Lastly, prison and jail population has been on a rise for decades due the war on drugs. What began as a single drug court in Miami, Florida, in the late 1980s now has over 2,459 programs that is being effective in every state and almost half of all U.S counties (Reuter,2019). Drug court has the ability to reduce prison population and recidivism among offenders who commit drug related crimes. “Problem solving courts such as; Drug Court has been widely preferred as an important tool for reducing prison and jail populations by diverting drug-involved offenders into treatment rather than incarceration (Reuter,2019). However, a problem is the ability for an individual to be accepted into the program since it has strict guidelines. This could be an issue when it comes to reducing the population in jails and prisons. Nonetheless, an offender who is a preputial offender would have a hard time getting into the program because of past charges held against them. Reuter has discovered that drug courts will only be able to help lower prison and jail populations if big changes are made in the eligibility and sentencing guidelines. However, it is clear that substance abuse is linked to higher crime rates because of the effects substances have over individuals. Sample sizes have measured that, people who are at high risk for drug abuse and have been known to have such dependence will have a better change at being eligible for the program then an individual who has not (Reuter, 2019). Therefore, this evidence goes to show that the program is for people who struggle with drug dependence and the court believes the program would be beneficial to help these individuals. In addition, to staying clean there is a higher chance it could most definitely reduce recidivism while helping offenders. Although, there are risk factors for eligibility among certain individuals it is still possible for some as an alternative of sentencing. Furthermore, there has been “52,777 people admitted to drug court in the past ten years (Reuter, 2019). The number of people who were eligible for drug court were able to receive an alternative to incarceration which then was able to reduce the jail and population for that time. Therefore, not only giving people a chance but helping them in the process.

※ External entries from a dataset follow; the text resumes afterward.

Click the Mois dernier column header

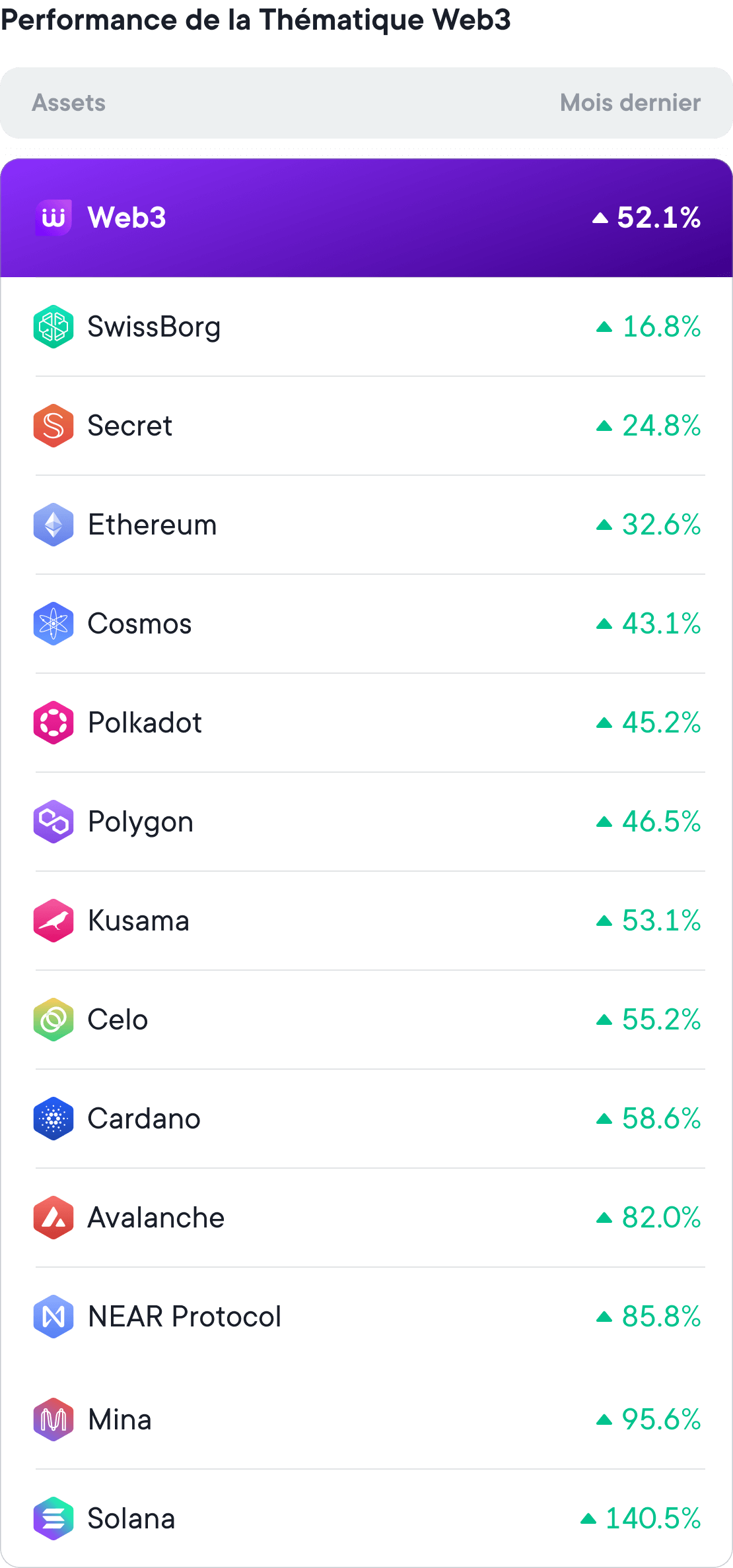coord(630,103)
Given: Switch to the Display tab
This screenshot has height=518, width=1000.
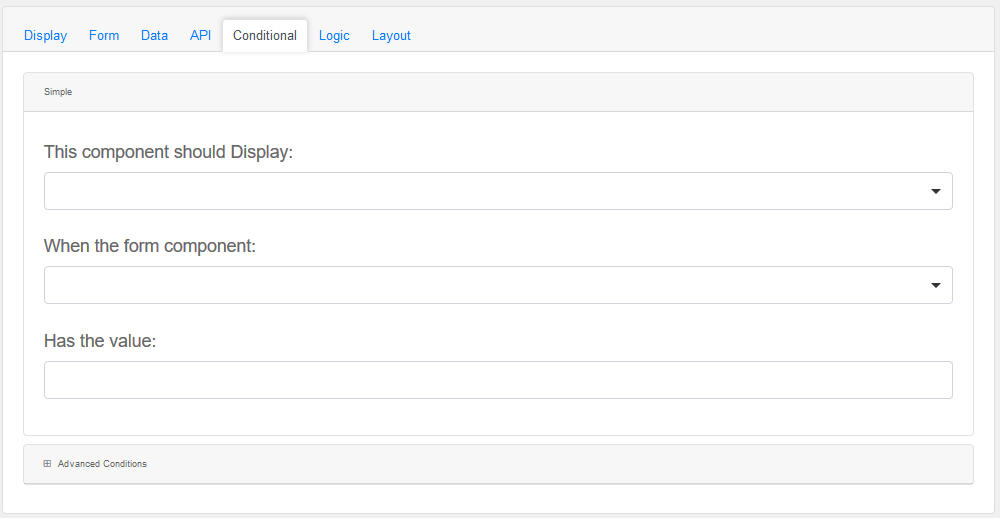Looking at the screenshot, I should 45,35.
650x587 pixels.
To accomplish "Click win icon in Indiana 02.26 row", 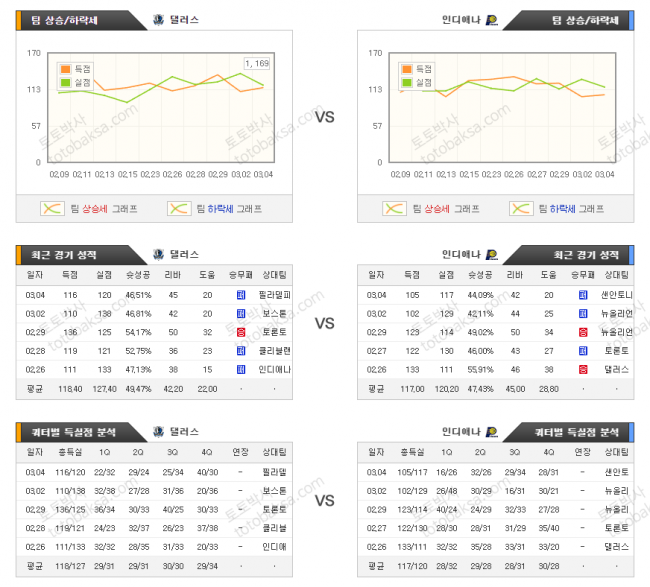I will pos(582,368).
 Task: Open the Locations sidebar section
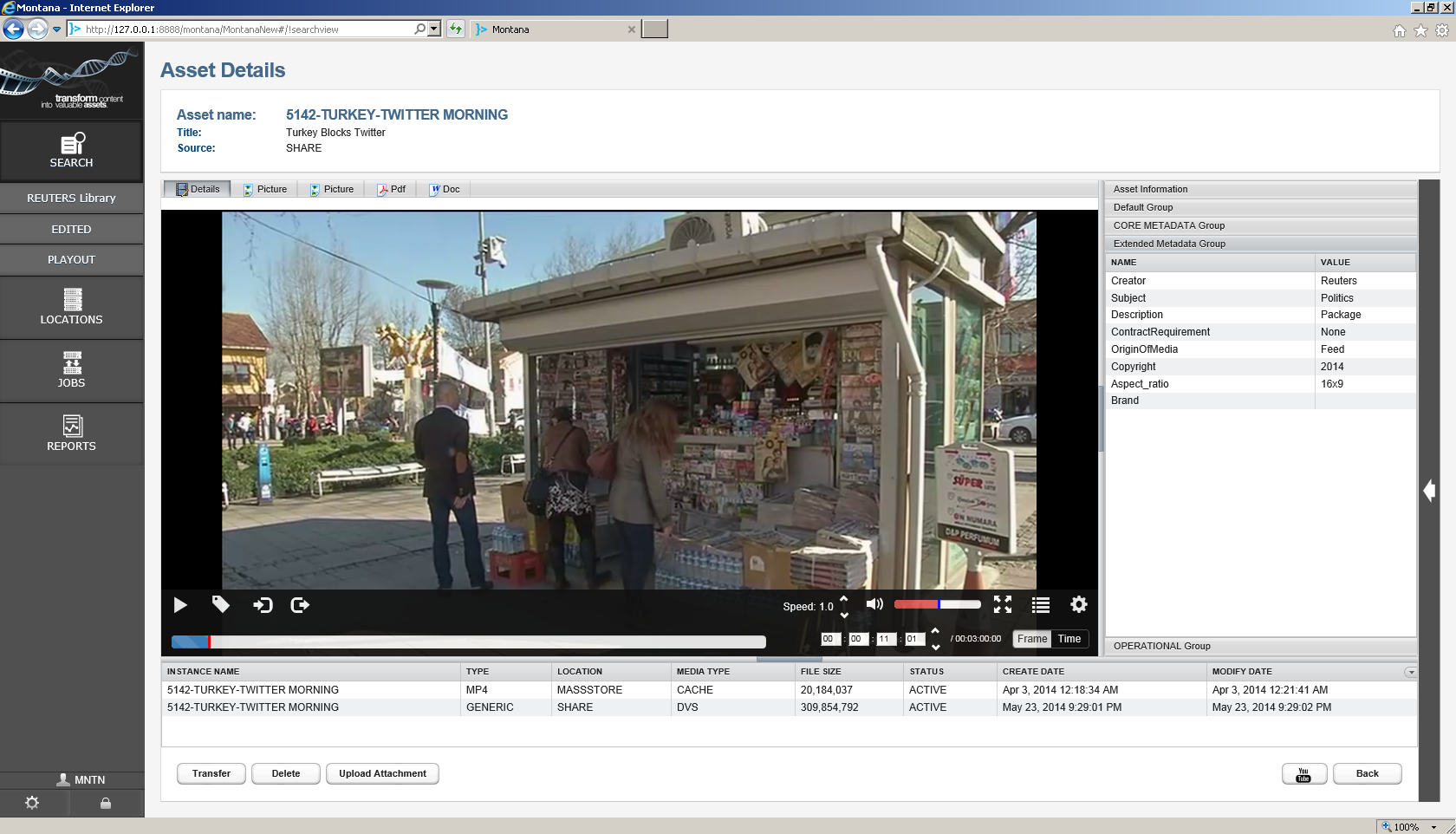click(71, 308)
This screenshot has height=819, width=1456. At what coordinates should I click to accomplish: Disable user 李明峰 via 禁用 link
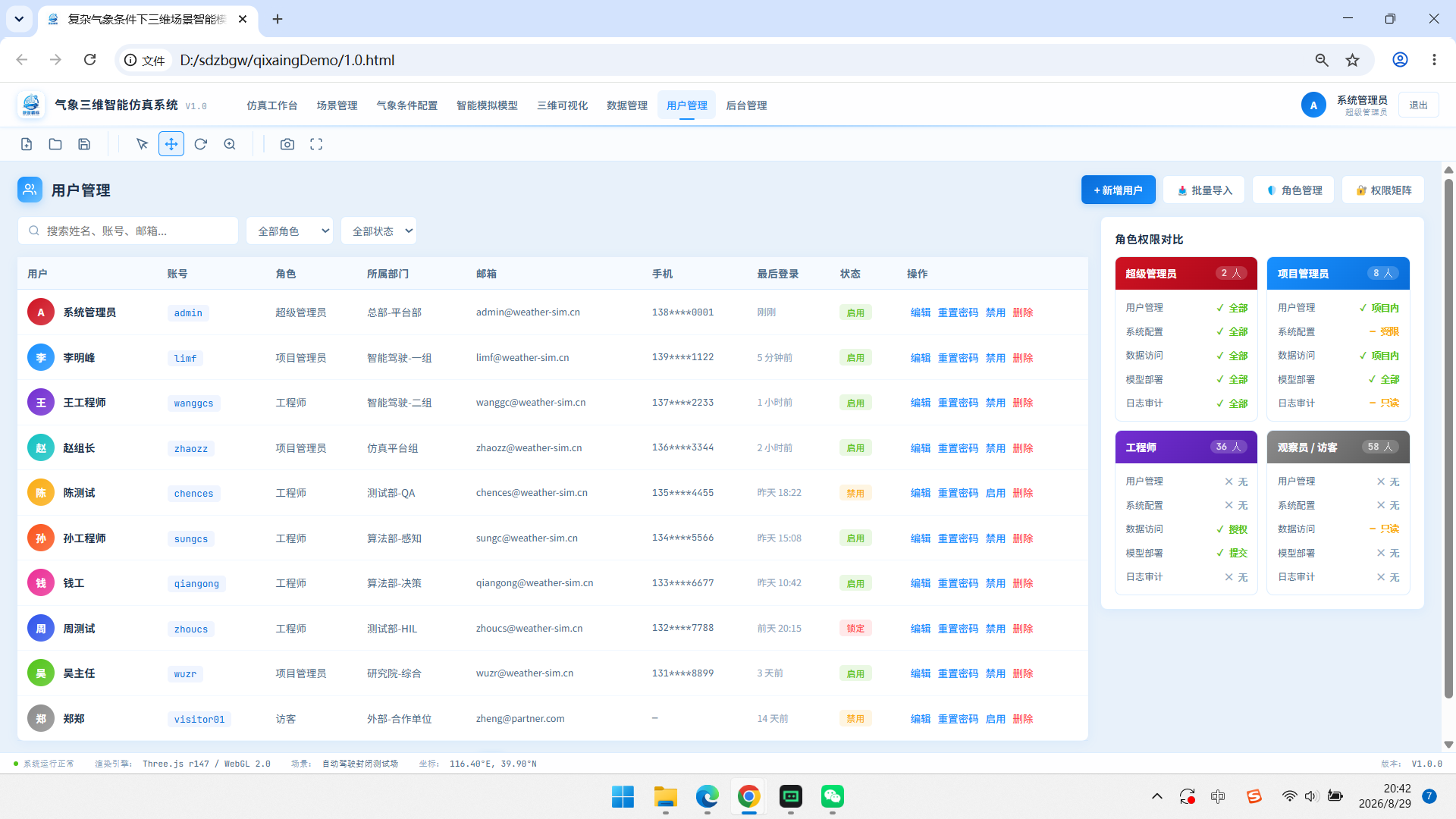995,358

In conclusion, drug court is very successful with the growth it has achieved over the past twenty years. In addition, people have the ability to go through the drug court program to put their offenses behind them and start over. The program helps these individuals with rehabilitation, accountability, and reducing recidivism. Not only is drug court helping the government save money it is helping the individual to recover and become productive members to society once again. According to Reuter, drug court has grown extraordinary from state to state over the past twenty years making it a standard model of therapeutic reinforcement for the justice system in the United States. Instead of individuals being incarcerated for drug related crimes the court system has established different forms of sentencing that is implied to help the offender instead of incarcerating them all around the world. Drug court is becoming more and more effective making drug court successful for rehabilitation, holding people accountable, and by reducing recidivism. Therefore, drug court is helping addicts with all it has to offer and the court system with the program.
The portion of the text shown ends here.